>> START Extracted entries
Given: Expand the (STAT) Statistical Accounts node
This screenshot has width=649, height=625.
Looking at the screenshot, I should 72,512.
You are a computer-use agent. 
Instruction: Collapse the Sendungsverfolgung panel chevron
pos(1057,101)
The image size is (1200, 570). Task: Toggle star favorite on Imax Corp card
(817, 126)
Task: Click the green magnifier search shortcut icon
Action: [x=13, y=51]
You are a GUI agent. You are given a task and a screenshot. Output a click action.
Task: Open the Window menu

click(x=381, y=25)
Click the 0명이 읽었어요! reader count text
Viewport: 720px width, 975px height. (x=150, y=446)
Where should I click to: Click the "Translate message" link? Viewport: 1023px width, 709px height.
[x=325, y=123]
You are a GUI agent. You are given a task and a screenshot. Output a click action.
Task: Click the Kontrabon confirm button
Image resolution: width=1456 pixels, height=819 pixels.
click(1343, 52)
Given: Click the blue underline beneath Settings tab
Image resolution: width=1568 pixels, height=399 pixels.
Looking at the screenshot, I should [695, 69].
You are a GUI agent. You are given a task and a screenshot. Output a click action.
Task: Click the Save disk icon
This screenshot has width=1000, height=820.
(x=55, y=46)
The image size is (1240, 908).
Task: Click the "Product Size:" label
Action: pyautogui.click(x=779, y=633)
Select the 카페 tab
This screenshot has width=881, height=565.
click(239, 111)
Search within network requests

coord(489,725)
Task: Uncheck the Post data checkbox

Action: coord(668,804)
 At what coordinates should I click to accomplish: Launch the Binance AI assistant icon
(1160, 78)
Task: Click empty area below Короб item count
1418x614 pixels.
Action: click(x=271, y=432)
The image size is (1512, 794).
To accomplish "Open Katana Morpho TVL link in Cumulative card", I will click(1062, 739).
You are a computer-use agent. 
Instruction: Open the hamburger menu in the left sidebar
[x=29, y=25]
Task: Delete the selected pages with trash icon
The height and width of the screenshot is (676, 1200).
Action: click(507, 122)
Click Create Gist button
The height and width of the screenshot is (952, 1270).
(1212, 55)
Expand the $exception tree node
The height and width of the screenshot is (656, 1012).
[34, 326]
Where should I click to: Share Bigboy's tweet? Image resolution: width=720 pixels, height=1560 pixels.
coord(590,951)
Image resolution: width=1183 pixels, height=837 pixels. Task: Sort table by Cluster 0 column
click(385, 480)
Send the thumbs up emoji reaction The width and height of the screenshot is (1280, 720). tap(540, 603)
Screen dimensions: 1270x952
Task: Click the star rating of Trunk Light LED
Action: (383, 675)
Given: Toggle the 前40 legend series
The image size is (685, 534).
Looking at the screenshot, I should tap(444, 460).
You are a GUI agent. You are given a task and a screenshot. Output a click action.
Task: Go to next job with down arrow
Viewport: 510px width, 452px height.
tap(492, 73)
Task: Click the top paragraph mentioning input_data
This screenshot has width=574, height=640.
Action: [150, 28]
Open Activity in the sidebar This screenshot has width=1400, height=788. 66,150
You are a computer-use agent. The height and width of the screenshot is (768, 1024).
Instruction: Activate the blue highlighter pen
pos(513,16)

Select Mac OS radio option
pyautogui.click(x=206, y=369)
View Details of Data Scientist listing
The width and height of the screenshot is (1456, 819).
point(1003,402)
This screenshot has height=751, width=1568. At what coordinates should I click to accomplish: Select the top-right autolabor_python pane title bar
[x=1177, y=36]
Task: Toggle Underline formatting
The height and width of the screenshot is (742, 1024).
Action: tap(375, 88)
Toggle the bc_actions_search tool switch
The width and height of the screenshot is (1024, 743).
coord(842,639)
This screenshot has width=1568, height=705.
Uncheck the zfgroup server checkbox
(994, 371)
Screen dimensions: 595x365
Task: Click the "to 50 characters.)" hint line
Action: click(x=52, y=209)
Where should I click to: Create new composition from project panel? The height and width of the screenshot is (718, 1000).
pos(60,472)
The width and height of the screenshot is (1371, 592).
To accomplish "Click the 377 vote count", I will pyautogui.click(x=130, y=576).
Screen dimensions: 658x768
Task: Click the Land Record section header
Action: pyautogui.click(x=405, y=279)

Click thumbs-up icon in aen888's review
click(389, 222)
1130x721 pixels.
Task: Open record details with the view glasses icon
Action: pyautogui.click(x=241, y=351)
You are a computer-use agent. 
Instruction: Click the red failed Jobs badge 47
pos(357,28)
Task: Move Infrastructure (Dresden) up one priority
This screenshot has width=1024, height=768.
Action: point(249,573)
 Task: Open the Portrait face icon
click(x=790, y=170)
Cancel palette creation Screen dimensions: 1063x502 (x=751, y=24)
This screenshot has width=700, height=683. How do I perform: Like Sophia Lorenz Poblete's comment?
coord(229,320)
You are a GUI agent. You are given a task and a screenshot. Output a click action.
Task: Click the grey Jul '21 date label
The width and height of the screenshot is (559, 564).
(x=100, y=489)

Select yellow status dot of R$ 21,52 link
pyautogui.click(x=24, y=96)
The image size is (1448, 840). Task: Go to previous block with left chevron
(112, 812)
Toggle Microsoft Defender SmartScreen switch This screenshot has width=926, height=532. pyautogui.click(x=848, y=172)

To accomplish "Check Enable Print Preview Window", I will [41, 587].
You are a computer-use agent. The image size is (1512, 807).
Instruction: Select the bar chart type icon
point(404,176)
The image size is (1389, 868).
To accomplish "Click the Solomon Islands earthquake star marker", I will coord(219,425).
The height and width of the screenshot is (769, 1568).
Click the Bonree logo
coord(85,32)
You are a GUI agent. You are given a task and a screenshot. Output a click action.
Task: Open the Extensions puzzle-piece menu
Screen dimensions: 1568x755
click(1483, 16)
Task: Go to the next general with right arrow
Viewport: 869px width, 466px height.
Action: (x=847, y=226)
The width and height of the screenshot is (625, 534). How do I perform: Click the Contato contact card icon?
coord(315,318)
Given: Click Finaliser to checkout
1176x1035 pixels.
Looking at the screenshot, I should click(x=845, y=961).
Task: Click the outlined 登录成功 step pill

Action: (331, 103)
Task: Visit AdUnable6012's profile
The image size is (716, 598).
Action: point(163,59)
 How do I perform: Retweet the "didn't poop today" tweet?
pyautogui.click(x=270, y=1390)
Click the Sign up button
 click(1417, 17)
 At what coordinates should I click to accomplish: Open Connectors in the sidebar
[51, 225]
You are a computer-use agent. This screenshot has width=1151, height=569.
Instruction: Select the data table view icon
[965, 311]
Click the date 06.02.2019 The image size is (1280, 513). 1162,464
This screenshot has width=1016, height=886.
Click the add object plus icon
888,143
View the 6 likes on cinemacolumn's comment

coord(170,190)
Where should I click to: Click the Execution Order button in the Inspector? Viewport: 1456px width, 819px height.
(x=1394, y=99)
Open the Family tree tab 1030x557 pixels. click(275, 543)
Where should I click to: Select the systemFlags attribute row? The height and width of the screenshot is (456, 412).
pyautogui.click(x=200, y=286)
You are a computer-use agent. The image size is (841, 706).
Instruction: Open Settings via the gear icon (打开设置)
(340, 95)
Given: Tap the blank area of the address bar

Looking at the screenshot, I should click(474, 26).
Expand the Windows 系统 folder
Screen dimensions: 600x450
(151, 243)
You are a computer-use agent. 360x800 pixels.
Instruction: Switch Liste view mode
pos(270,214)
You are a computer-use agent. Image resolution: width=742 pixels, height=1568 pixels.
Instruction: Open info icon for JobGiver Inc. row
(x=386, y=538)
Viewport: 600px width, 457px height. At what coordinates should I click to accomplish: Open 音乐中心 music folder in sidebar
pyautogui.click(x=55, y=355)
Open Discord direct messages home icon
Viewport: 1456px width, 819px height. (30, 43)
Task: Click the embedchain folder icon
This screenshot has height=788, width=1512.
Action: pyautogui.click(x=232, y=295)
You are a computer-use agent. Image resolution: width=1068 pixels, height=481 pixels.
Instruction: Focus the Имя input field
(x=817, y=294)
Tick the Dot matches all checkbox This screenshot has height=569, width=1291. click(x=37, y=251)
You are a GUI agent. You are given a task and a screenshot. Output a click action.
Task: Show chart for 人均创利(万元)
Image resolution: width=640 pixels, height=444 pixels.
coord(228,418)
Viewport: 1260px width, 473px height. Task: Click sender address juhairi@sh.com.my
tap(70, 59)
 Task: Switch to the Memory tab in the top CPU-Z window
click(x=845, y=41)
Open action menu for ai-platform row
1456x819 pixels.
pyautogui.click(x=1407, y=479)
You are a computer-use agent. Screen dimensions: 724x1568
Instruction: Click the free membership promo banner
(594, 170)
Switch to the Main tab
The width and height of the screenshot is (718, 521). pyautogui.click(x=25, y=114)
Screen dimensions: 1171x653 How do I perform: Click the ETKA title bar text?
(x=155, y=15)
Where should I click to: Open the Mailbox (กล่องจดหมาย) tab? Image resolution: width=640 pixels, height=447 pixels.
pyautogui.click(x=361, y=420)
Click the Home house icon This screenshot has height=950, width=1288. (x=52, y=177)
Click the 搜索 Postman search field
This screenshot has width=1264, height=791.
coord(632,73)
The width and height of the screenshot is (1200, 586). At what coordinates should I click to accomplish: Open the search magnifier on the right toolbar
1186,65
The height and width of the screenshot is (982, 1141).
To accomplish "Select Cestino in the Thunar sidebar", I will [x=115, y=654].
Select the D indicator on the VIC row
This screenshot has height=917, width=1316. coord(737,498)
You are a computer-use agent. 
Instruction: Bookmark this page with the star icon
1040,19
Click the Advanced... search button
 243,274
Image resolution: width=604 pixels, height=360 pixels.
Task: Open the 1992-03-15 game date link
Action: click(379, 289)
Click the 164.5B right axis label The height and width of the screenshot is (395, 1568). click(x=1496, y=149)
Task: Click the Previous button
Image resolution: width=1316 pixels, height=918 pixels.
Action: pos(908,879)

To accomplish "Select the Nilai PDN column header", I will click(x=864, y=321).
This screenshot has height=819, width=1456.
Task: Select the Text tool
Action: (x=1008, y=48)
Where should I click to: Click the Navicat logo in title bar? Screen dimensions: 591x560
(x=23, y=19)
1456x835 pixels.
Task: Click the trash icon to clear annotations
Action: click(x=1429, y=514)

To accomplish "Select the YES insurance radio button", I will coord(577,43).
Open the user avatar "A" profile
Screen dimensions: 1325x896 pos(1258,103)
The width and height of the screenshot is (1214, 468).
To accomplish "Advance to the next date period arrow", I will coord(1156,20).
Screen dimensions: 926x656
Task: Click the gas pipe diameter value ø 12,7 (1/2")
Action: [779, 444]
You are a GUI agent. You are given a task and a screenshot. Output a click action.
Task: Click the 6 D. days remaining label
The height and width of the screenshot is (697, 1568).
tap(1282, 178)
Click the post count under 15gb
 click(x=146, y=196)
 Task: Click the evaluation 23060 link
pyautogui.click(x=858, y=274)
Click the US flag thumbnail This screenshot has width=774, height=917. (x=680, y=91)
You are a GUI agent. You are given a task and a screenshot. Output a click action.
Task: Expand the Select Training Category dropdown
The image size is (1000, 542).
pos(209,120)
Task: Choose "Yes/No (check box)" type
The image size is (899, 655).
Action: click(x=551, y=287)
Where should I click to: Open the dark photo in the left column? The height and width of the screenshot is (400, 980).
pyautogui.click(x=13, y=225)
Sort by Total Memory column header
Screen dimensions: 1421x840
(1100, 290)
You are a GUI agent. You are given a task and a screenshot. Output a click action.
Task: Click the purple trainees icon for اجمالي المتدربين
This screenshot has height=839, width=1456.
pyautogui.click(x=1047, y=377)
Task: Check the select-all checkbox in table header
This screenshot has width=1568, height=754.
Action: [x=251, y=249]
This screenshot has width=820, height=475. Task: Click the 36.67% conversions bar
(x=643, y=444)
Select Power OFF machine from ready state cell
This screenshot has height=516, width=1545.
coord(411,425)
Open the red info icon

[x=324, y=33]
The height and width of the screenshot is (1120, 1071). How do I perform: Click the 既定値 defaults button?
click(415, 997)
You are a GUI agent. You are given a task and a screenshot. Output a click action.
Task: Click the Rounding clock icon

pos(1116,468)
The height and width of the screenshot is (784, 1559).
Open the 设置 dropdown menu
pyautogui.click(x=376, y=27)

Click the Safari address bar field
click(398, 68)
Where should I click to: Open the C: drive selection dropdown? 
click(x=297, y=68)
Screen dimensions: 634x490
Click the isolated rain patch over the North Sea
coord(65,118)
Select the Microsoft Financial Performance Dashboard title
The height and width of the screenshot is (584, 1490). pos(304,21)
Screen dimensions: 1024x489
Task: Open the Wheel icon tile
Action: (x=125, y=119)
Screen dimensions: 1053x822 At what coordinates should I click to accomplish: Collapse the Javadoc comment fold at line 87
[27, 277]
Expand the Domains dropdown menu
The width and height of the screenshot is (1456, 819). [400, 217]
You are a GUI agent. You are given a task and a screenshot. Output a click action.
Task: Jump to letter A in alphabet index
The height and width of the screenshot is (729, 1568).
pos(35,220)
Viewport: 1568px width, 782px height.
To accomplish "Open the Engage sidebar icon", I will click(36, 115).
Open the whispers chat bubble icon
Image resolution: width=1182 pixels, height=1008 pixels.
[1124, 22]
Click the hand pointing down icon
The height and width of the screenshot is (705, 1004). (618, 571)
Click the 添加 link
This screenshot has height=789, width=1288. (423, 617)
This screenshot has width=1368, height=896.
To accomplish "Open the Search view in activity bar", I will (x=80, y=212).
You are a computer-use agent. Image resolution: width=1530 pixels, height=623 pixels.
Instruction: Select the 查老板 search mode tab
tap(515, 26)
>> END Extracted entries
Convert the rows from the line containing "Screen dimensions: 1053x822" through the line containing "pos(35,220)", both included, into a numbered list with blank lines omitted.

1. Screen dimensions: 1053x822 At what coordinates should I click to accomplish: Collapse the Javadoc comment fold at line 87
2. [27, 277]
3. Expand the Domains dropdown menu
4. The width and height of the screenshot is (1456, 819). [400, 217]
5. You are a GUI agent. You are given a task and a screenshot. Output a click action.
6. Task: Jump to letter A in alphabet index
7. The height and width of the screenshot is (729, 1568).
8. pos(35,220)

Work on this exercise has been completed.